SOURCE DOCUMENT:
════
Infer on data with a specific batch size

Args

model : AutoModelForSeq2SeqLM: model with a .generate method
tokenizer : AutoTokenizer: tokenizer to tokenize the input
is_encoder_decoder : bool: whether the model is an encoder-decoder model, False if not
batch_size : int: batch_size to run inference with, this gets dynamically reduced if the inference function encounters OOM errors
disable_batch_size_cache : bool: If True for each cross validation run, the pre-defined batch_size is used, this could lead to wasted computation time if OOM is raised
device : str: device to run the inference on
model_inputs : List: model inputs to do inference on
tokenizer_encode_args : Dict: Encoding arguments for the tokenizer
tokenizer_decode_args : Dict, optional: Decoding arguments for the tokenizer. Defaults to {'skip_special_tokens' : True}.
generation_args : Dict, optional: generation kwargs to use while generating the output. Defaults to None.
════
[Dataset rows]
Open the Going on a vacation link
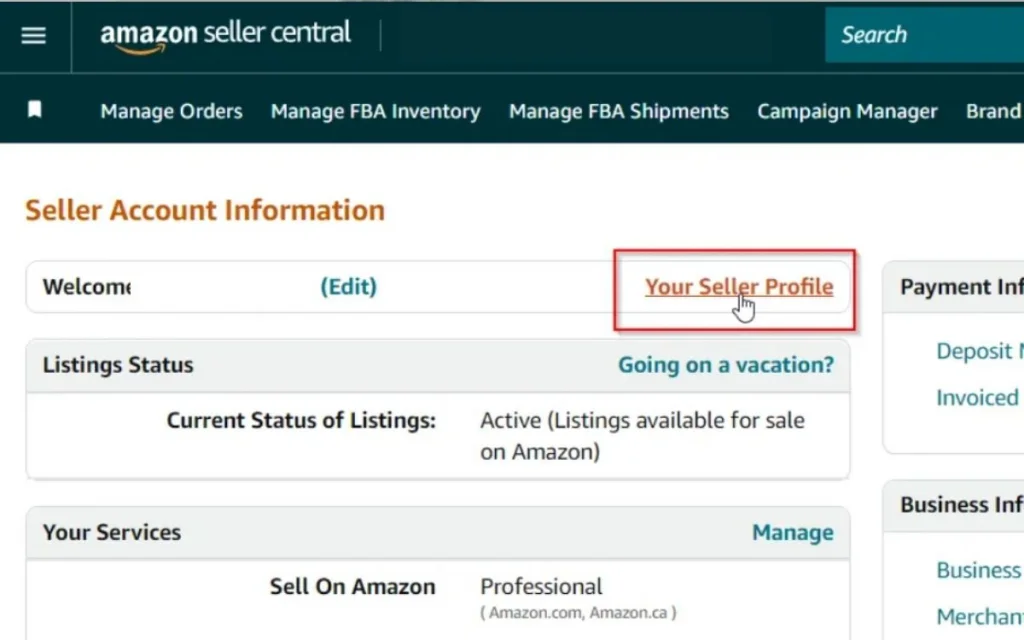 pyautogui.click(x=726, y=365)

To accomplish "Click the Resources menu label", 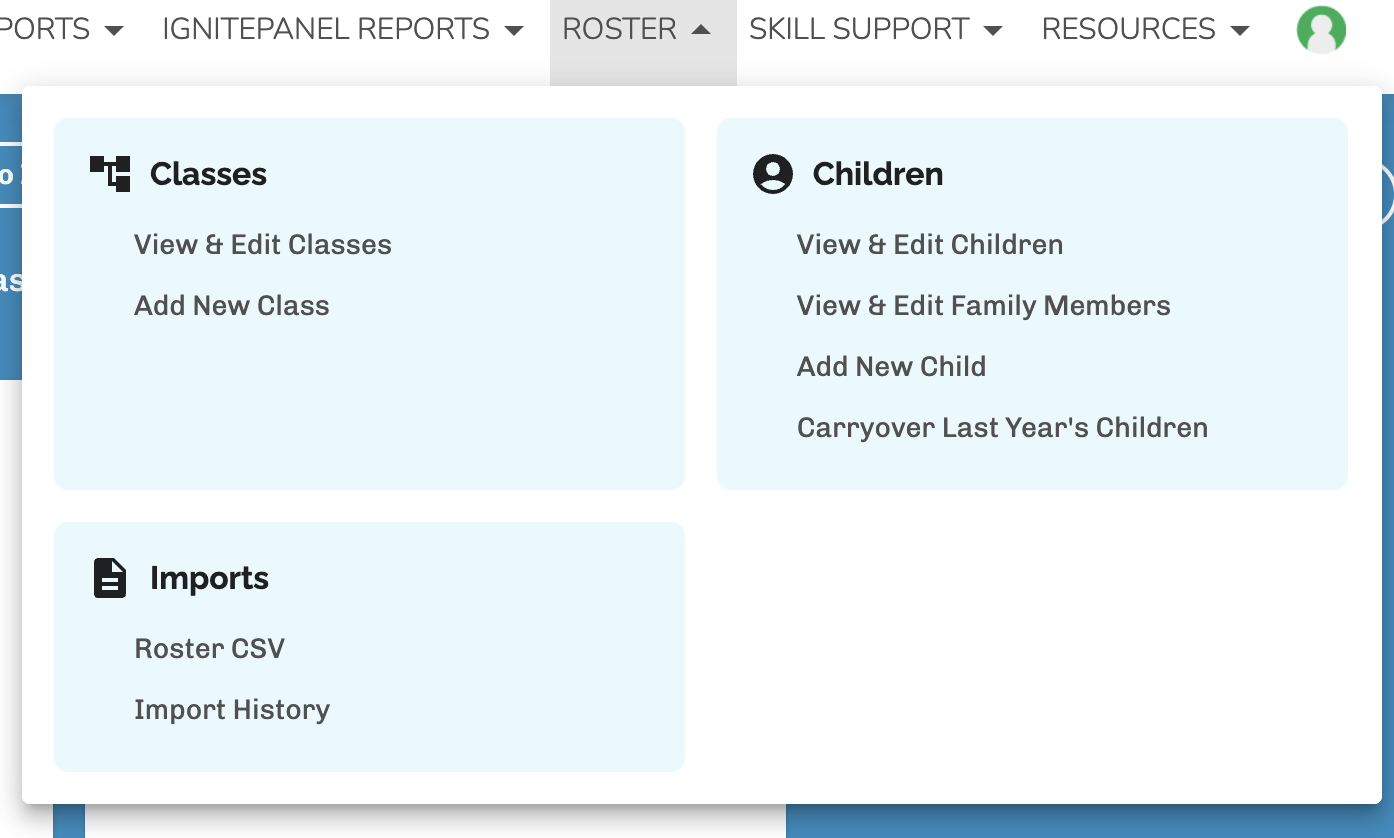I will point(1128,30).
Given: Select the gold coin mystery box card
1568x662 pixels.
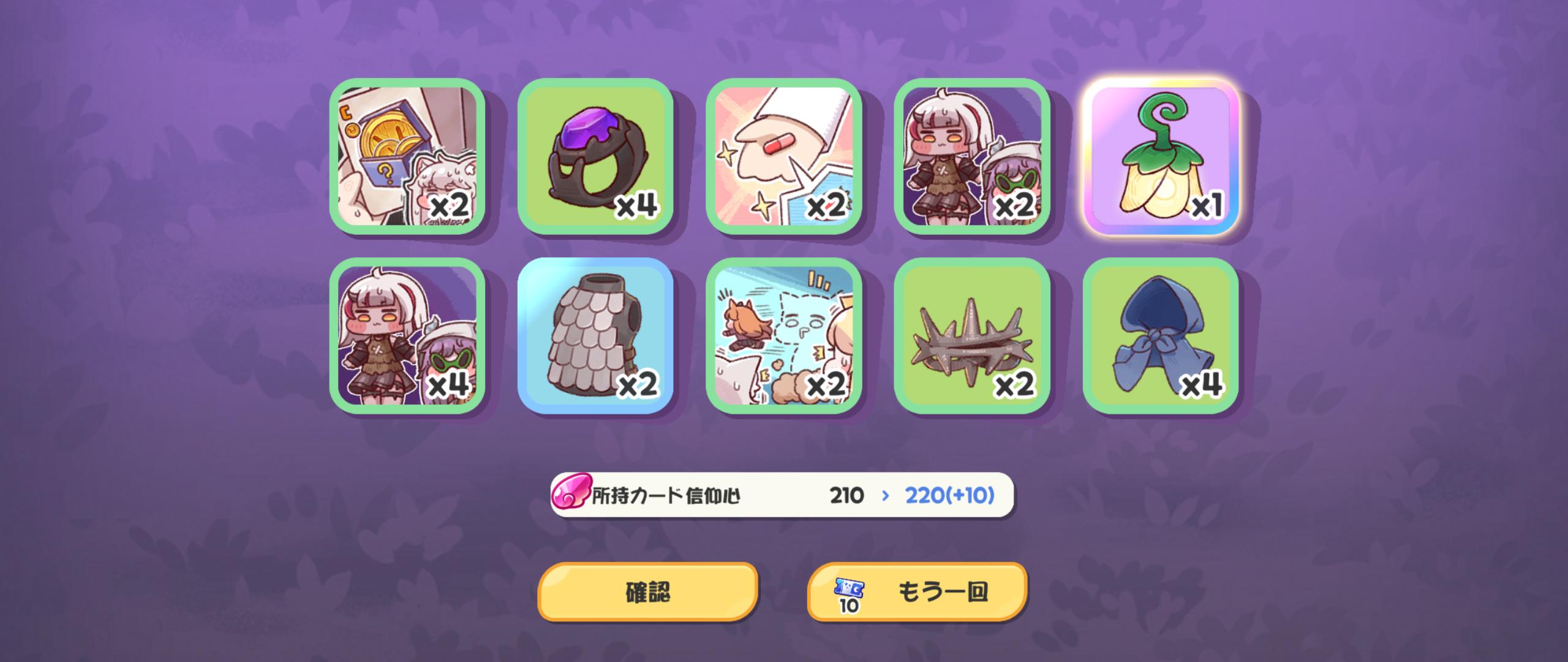Looking at the screenshot, I should [407, 156].
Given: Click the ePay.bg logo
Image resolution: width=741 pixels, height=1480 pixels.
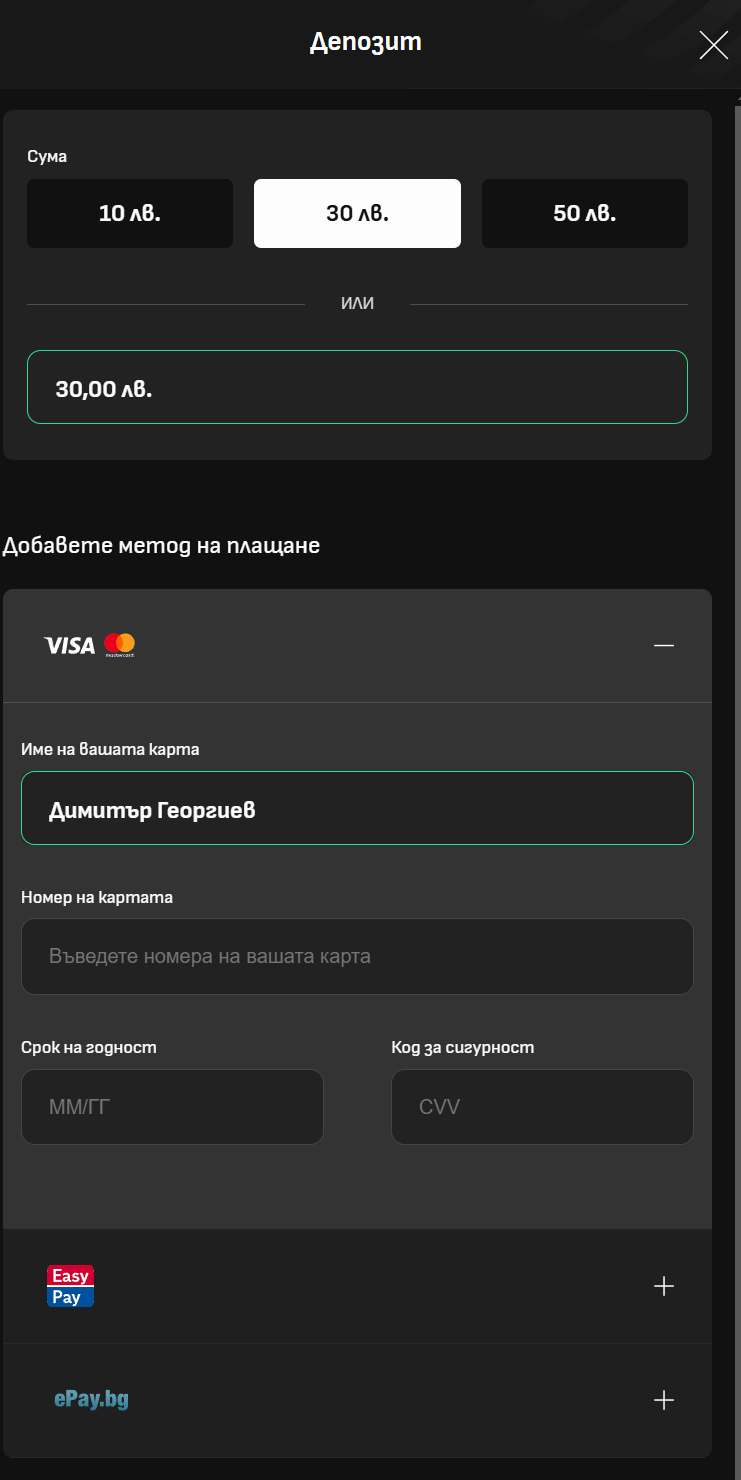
════
REQUIRED WORK:
• A. Return everything in the docstring from "model : AutoModelForSeq2SeqLM: model" down to "Defaults to None.", copied word for word.
• B. Carry the inference function docstring further, starting right after its last line.
This material comes from a source separate from the docstring.

OUTPUTS FOR THE TASKS:
• A.
model : AutoModelForSeq2SeqLM: model with a .generate method
tokenizer : AutoTokenizer: tokenizer to tokenize the input
is_encoder_decoder : bool: whether the model is an encoder-decoder model, False if not
batch_size : int: batch_size to run inference with, this gets dynamically reduced if the inference function encounters OOM errors
disable_batch_size_cache : bool: If True for each cross validation run, the pre-defined batch_size is used, this could lead to wasted computation time if OOM is raised
device : str: device to run the inference on
model_inputs : List: model inputs to do inference on
tokenizer_encode_args : Dict: Encoding arguments for the tokenizer
tokenizer_decode_args : Dict, optional: Decoding arguments for the tokenizer. Defaults to {'skip_special_tokens' : True}.
generation_args : Dict, optional: generation kwargs to use while generating the output. Defaults to None.

• B.
disable_generation_param_checks : bool, optional: Disables the custom generation parameter checks, this check does a sanity check of the parameters & produces warnings before doing generation, Not stable right now.
return_optimal_batch_size : bool, optional: if the function should return the optimal batch size found, useful for caching when performing cross validation. Defaults to False.
output_preproc : Callable, optional: Prepoc to run on the completion, by default strips the output. Note that this is applied on the completion. Defaults to False.
callbacks : List, optional: List of callbacks to run after each generation, by default None.

Returns

Union[Tuple[List, int], List]: outputs and or best batch size

def seed_everything(seed)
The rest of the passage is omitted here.